### [Data records]
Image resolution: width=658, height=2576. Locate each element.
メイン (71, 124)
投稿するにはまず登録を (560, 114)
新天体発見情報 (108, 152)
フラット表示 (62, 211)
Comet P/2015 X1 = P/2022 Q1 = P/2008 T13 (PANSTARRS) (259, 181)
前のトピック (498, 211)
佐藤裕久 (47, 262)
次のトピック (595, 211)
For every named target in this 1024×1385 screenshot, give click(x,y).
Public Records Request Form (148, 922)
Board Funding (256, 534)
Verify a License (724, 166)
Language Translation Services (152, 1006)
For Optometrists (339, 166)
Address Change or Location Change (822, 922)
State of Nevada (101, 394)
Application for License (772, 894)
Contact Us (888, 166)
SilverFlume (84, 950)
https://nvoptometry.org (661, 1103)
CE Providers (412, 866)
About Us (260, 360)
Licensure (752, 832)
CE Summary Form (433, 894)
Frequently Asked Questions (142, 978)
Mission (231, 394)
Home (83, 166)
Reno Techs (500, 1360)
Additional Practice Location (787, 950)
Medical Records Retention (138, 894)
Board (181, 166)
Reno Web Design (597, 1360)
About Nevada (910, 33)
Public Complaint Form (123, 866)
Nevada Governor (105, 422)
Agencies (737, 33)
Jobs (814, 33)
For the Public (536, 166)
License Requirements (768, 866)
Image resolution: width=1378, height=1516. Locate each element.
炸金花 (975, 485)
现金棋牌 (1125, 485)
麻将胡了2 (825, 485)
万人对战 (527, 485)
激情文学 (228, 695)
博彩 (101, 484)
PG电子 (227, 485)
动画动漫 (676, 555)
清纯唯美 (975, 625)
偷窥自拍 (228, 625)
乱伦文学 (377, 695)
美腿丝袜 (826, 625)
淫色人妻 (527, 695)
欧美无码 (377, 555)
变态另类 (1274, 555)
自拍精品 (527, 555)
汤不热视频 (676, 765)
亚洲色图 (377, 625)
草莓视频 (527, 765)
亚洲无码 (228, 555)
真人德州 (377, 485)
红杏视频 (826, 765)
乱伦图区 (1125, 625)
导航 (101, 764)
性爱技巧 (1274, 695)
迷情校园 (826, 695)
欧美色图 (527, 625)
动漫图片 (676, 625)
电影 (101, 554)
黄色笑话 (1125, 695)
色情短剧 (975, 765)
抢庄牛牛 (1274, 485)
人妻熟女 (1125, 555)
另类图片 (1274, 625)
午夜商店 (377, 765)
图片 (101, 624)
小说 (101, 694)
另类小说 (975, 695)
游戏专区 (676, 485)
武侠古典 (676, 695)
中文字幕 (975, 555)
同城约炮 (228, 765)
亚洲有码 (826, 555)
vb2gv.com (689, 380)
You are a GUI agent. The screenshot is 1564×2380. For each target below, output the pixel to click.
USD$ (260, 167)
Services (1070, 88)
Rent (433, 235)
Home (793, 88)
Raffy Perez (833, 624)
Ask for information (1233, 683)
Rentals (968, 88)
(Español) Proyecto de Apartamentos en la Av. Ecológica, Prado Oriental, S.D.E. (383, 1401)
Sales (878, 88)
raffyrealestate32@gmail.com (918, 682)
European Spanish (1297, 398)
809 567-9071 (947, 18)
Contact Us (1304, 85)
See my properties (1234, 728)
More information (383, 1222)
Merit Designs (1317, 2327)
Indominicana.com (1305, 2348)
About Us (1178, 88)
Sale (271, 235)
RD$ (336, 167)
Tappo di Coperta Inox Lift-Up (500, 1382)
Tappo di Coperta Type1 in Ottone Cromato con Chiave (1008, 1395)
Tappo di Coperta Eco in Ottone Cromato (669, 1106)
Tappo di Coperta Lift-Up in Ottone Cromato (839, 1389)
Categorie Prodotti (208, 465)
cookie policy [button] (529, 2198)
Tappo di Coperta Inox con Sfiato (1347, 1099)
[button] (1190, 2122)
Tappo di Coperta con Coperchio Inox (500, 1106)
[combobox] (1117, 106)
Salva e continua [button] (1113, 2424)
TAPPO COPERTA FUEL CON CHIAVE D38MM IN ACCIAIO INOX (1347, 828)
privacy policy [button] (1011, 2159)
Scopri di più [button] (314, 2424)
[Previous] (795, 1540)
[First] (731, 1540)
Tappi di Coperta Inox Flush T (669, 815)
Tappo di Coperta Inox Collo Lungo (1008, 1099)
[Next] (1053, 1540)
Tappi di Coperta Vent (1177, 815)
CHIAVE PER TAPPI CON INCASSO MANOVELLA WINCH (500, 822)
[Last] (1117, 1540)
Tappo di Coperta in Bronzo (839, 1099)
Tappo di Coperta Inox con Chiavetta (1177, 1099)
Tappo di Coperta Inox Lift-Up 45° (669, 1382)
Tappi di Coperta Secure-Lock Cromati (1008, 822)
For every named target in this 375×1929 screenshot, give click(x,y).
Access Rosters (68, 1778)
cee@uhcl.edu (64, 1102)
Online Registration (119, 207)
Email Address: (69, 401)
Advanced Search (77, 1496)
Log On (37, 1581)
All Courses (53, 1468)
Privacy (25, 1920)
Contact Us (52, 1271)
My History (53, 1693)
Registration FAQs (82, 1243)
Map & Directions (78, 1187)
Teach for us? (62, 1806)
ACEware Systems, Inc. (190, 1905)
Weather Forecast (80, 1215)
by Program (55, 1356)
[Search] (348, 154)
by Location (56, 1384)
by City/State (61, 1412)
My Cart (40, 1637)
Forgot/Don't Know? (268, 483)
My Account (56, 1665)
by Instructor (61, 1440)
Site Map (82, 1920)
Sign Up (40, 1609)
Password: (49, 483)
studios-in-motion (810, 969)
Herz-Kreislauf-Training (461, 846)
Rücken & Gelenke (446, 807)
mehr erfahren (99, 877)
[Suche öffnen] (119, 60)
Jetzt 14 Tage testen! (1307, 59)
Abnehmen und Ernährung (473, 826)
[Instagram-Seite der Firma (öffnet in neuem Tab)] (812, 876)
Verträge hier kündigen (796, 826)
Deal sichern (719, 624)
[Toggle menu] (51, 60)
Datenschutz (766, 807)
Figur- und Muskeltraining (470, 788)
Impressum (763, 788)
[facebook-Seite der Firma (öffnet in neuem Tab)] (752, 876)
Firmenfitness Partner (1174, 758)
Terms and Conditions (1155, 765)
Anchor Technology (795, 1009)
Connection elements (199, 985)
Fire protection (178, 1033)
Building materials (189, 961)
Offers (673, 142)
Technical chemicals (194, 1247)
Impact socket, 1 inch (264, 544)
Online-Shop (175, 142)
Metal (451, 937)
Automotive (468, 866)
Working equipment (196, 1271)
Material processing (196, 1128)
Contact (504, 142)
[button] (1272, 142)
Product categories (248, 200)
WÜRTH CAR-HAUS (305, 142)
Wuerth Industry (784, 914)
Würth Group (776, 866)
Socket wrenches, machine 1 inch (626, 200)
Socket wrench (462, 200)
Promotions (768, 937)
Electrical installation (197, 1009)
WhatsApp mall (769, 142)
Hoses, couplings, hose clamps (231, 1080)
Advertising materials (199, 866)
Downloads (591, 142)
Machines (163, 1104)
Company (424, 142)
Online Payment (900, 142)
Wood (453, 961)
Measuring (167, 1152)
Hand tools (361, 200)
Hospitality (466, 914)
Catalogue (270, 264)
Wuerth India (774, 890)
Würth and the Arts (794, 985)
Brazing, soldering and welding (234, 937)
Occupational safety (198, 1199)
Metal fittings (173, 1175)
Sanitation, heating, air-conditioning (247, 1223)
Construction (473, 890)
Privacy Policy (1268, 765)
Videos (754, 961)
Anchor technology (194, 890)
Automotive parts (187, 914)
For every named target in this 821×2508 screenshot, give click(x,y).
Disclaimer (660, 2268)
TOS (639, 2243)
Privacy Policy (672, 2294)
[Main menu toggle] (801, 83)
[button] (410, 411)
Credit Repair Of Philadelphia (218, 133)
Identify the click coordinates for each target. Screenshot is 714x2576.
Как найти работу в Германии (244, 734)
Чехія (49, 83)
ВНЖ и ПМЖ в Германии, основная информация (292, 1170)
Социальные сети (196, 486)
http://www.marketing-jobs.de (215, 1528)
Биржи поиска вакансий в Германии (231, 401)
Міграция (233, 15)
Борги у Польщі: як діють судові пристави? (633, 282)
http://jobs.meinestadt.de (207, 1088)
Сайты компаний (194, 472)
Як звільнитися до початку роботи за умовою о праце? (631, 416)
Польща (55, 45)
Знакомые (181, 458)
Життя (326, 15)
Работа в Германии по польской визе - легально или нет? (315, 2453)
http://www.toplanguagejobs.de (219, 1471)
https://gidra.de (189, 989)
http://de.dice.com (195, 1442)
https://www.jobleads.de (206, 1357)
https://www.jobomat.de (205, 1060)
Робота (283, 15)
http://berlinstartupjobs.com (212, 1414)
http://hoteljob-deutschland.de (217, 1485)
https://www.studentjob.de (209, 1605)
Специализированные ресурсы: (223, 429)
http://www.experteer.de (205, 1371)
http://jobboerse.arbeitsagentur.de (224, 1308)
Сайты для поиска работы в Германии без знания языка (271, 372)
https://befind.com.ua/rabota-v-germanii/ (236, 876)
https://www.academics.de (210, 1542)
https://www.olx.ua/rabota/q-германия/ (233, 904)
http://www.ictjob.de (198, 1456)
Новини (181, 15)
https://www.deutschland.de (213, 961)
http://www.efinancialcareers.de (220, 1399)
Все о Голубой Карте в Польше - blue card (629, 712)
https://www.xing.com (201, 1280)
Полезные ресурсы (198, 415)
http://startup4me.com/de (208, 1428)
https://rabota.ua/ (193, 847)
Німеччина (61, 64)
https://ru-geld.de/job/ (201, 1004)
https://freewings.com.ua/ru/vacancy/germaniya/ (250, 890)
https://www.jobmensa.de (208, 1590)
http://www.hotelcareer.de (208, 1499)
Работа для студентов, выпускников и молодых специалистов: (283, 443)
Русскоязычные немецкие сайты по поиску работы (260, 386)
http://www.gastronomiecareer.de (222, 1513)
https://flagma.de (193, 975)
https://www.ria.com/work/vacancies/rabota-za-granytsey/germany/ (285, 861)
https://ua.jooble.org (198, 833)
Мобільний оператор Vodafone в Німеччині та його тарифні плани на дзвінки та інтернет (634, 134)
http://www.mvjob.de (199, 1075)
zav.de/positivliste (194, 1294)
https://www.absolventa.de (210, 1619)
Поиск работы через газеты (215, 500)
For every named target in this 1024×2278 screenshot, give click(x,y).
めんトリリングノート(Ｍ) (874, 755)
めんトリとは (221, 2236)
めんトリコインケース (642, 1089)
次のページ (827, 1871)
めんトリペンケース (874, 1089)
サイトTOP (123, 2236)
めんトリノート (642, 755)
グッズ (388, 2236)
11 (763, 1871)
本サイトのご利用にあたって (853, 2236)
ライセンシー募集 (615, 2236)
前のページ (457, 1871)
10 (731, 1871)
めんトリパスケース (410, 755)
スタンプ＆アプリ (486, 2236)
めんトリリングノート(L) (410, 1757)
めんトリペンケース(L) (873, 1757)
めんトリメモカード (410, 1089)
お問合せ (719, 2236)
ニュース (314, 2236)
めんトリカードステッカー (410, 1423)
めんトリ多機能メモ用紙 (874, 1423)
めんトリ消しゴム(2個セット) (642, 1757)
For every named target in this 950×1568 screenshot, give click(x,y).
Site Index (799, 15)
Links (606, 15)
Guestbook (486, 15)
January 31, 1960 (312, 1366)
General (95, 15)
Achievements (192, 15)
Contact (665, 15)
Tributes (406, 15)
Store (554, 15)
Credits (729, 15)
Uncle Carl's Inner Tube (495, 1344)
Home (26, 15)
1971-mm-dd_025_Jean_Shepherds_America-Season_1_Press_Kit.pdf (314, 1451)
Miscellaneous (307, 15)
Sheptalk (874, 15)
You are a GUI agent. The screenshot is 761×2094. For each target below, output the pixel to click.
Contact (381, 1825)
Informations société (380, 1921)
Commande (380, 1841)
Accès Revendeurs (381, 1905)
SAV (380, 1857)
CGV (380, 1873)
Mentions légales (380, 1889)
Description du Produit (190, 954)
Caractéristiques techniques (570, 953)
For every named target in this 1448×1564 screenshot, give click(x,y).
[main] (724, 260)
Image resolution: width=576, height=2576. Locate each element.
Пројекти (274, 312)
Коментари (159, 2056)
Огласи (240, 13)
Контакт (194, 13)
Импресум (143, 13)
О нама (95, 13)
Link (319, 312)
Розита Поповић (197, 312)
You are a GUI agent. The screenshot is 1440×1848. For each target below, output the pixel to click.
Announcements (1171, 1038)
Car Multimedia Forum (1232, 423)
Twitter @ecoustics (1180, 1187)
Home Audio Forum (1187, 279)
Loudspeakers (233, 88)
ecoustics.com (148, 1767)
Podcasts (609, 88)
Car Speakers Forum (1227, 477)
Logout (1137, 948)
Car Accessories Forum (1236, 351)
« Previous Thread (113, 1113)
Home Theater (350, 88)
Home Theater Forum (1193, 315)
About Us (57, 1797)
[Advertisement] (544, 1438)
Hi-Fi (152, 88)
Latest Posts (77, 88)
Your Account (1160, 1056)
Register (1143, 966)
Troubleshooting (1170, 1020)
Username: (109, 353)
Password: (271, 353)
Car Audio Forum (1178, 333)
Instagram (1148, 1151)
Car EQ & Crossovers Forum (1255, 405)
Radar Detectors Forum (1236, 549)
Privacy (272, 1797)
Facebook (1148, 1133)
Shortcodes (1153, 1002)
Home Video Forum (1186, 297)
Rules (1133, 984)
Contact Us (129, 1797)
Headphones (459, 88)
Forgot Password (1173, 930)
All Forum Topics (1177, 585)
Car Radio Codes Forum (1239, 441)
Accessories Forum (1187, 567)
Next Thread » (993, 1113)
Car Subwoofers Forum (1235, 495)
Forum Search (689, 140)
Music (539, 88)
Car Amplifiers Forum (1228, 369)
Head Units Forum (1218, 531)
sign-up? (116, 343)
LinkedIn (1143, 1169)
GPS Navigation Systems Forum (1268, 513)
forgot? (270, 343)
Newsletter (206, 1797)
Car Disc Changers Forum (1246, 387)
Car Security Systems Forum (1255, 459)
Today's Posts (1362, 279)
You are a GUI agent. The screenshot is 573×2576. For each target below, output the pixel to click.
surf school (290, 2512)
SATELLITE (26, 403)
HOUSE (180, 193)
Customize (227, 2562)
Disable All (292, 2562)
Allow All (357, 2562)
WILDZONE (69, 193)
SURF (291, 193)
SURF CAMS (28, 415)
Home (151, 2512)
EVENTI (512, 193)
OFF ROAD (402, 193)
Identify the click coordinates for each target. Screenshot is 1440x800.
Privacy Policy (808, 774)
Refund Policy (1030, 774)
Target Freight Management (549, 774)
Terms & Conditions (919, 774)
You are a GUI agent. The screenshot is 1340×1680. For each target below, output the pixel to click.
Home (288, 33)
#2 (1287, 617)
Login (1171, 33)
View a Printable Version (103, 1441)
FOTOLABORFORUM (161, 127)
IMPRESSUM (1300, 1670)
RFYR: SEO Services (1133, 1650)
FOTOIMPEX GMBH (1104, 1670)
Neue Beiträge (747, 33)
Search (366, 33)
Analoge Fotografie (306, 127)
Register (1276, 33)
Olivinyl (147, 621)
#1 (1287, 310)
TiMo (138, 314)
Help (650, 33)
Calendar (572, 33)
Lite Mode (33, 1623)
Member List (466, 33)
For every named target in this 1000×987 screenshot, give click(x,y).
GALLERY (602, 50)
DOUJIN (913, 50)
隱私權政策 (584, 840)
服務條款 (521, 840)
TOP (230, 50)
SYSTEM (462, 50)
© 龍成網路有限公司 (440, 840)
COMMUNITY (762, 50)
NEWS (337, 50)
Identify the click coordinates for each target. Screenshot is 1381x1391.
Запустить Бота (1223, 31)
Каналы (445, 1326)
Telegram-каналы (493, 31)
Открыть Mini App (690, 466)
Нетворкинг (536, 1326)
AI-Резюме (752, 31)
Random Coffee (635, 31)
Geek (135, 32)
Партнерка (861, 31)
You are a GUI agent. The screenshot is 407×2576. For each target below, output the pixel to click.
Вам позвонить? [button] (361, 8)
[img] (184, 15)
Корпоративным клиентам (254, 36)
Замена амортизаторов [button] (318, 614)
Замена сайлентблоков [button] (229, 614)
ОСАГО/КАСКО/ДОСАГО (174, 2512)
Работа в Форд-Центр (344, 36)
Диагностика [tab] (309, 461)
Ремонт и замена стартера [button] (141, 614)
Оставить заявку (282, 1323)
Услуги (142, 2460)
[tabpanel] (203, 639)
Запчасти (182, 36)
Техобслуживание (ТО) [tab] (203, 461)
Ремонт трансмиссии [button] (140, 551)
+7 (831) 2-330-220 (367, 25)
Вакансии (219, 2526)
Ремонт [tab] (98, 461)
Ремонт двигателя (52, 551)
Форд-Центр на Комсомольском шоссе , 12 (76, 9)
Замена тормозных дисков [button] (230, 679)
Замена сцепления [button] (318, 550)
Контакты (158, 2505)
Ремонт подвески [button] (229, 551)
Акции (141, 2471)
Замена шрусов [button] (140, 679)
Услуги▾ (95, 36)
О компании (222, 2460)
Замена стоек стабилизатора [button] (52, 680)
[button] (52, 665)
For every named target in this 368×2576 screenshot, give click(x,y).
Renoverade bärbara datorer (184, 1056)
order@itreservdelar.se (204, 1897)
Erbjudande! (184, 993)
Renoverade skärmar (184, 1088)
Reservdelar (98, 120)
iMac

### [Exercise details]
Arrange everything from the start of the entries down to and including the line that contains "License Requirements (768, 866)" as a Markdown table with two columns, Row and Text. Number each line in the Row column and leave out any blank lines.

### [Output]
| Row | Text |
|---|---|
| 1 | Image resolution: width=658, height=2576. Locate each element. |
| 2 | メイン (71, 124) |
| 3 | 投稿するにはまず登録を (560, 114) |
| 4 | 新天体発見情報 (108, 152) |
| 5 | フラット表示 (62, 211) |
| 6 | Comet P/2015 X1 = P/2022 Q1 = P/2008 T13 (PANSTARRS) (259, 181) |
| 7 | 前のトピック (498, 211) |
| 8 | 佐藤裕久 (47, 262) |
| 9 | 次のトピック (595, 211) |
| 10 | For every named target in this 1024×1385 screenshot, give click(x,y). |
| 11 | Public Records Request Form (148, 922) |
| 12 | Board Funding (256, 534) |
| 13 | Verify a License (724, 166) |
| 14 | Language Translation Services (152, 1006) |
| 15 | For Optometrists (339, 166) |
| 16 | Address Change or Location Change (822, 922) |
| 17 | State of Nevada (101, 394) |
| 18 | Application for License (772, 894) |
| 19 | Contact Us (888, 166) |
| 20 | SilverFlume (84, 950) |
| 21 | https://nvoptometry.org (661, 1103) |
| 22 | CE Providers (412, 866) |
| 23 | About Us (260, 360) |
| 24 | Licensure (752, 832) |
| 25 | CE Summary Form (433, 894) |
| 26 | Frequently Asked Questions (142, 978) |
| 27 | Mission (231, 394) |
| 28 | Home (83, 166) |
| 29 | Reno Techs (500, 1360) |
| 30 | Additional Practice Location (787, 950) |
| 31 | Medical Records Retention (138, 894) |
| 32 | Board (181, 166) |
| 33 | Reno Web Design (597, 1360) |
| 34 | About Nevada (910, 33) |
| 35 | Public Complaint Form (123, 866) |
| 36 | Nevada Governor (105, 422) |
| 37 | Agencies (737, 33) |
| 38 | Jobs (814, 33) |
| 39 | For the Public (536, 166) |
| 40 | License Requirements (768, 866) |